What it answers: How often is CB retrieval invoked? How many chunks are retrieved per call? What is the failure rate?

CB Store Pre-computed Metrics

OTel metric name Prometheus name Type Source event Calculation
lmcache_blend.store_pre_computed_requests lmcache_blend_store_pre_computed_requests_total Counter CB_STORE_PRE_COMPUTED_START +1 per event
lmcache_blend.store_pre_computed_chunks lmcache_blend_store_pre_computed_chunks_total Counter CB_STORE_PRE_COMPUTED_END +stored_chunks
lmcache_blend.store_pre_computed_failures lmcache_blend_store_pre_computed_failures_total Counter CB_STORE_PRE_COMPUTED_END +1 when success=False

What it answers: How often is pre-computed CB storage invoked? How many chunks are written? What is the failure rate?

CB Store Final Metrics

OTel metric name Prometheus name Type Source event Calculation
lmcache_blend.store_final_requests lmcache_blend_store_final_requests_total Counter CB_STORE_FINAL_START +1 per event
lmcache_blend.store_final_chunks lmcache_blend_store_final_chunks_total Counter CB_STORE_FINAL_END +stored_chunks
lmcache_blend.store_final_failures lmcache_blend_store_final_failures_total Counter CB_STORE_FINAL_END +1 when success=False

What it answers: How often is final CB storage invoked? How many chunks are committed? What is the failure rate?

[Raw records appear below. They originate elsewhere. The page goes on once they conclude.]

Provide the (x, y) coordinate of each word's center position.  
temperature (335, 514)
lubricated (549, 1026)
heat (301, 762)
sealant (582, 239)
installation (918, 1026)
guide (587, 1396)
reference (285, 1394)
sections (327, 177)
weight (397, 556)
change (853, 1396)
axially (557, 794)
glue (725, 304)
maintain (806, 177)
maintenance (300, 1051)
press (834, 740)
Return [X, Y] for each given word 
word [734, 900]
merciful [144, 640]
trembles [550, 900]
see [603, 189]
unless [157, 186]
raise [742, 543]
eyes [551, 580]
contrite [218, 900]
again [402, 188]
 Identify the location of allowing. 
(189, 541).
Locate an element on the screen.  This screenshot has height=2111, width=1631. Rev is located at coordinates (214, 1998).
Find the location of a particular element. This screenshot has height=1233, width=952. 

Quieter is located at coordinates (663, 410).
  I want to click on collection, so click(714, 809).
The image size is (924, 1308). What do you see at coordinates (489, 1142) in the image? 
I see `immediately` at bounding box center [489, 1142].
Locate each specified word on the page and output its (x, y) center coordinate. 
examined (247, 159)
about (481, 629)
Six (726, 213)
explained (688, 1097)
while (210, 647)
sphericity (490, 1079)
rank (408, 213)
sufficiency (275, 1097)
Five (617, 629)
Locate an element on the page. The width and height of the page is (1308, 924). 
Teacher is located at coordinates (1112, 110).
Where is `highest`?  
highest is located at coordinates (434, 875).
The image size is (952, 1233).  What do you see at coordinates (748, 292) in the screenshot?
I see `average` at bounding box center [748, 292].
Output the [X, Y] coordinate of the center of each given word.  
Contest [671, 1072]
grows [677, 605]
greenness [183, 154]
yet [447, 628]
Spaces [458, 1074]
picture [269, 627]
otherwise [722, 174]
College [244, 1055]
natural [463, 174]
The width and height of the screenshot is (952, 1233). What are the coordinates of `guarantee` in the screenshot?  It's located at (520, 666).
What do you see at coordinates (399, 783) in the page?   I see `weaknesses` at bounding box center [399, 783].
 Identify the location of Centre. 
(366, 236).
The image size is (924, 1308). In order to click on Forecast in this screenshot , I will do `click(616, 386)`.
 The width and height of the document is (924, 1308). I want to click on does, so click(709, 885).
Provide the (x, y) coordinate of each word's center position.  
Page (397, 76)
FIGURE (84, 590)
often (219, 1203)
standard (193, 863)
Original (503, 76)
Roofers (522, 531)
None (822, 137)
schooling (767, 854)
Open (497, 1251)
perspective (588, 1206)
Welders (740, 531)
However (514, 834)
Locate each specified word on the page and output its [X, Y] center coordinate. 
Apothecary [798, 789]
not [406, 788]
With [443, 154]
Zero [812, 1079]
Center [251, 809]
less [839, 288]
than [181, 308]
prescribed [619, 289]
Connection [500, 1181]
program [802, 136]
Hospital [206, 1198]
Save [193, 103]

CB Fingerprint Table Metrics

OTel metric name Prometheus name Type Source event Calculation
lmcache_blend.fingerprints_registered lmcache_blend_fingerprints_registered_total Counter CB_FINGERPRINTS_REGISTERED +num_chunks
lmcache_blend.chunks_evicted lmcache_blend_chunks_evicted_total Counter CB_CHUNKS_EVICTED +num_chunks

What it answers: How many chunks are indexed into the fingerprint table? How many stale entries are evicted?


For derivations of L1-only / L2-only / blend hit rates from these counters, and a "what to send when reporting" checklist, see DEBUG.md.

For event metadata contracts (what keys each EventType carries), see EVENTS.md.